Employees Are Citizens, Too – But Can They Take Time Off Work to Vote?

Employees Are Citizens, Too – But Can They Take Time Off Work to Vote?

We use personal time off from work to tend to a variety of duties, from professional development to medical appointments to childcare and vacation, but have you ever wondered, “Am I allowed time off from work to vote on Election Day?” It’s only natural to wonder if fulfilling our civic duty would qualify us to step away from the workplace. After all, employees are citizens, too.

With the upcoming Chicago mayoral election on Tuesday, February 26, employers and employees should keep in mind their duties and rights on Election Day. As Chicago residents, eligible voters may cast their ballot for mayor, city clerk, city treasurer, and alderman at their assigned precinct between the hours of 6:00 AM and 7:00 PM on Election Day.

And as voters, employees may take paid leave for voting on Election Day. In fact, no employer may refuse an employee the privilege of time off from work, or subject the employee to a penalty, such as a reduction in compensation, due to leaving work in order to cast their ballot.
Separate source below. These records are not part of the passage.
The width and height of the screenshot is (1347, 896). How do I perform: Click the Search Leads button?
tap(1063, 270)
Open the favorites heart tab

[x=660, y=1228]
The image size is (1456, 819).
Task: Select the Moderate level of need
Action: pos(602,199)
That said, taking leave to vote is subject to the following criteria:

  • The employee must give the employer notice of the need for voting leave, prior to Election Day (the Election Code does not specify what type of notice is required);
  • The employer may specify the hours during which the employee may be absent;
  • The employer must permit a two-hour absence during the workday if the employee begins work less than two hours after the opening of the polls (i.e., before 7:59 a.m. for this election) and ends work less than two hours before the closing of the polls (i.e., after 5:01 p.m. for this election). (10 ILCS 5/17-15)

If an employee works outside the parameters allowed to take paid leave for voting during the work day, employees must vote within the two hours before or after their shift. For example, an employee who works from 8:30 AM to 5:00 PM has two and a half hours to vote in the morning before work, and two hours following work to vote before the polls close at 7:00 PM. However, be sure to read your employer’s policies and communicate with your supervisors regarding time off for voting, as your workplace policy may be more generous than Illinois law.

Individuals who choose to participate as election judges on February 26 have additional Election Day rights under Illinois law. Any person who is appointed as an election judge, after giving his or her employer at least 20 days' written notice, may be absent from work for the purpose of serving as an election judge. An employer may not penalize employees for their absence when serving as an election judge, but the employers do not have to pay these individuals for their absence. Still, an employer cannot require an employee to use their earned vacation or paid time off to serve as an election judge.

Employers and employees should take initiative ahead of Election Day to communicate expectations and standards for voting leave and election participation. Furthermore, employers should re-assess current policies to ensure that their voting leave policies are, at a minimum, in compliance with Illinois law.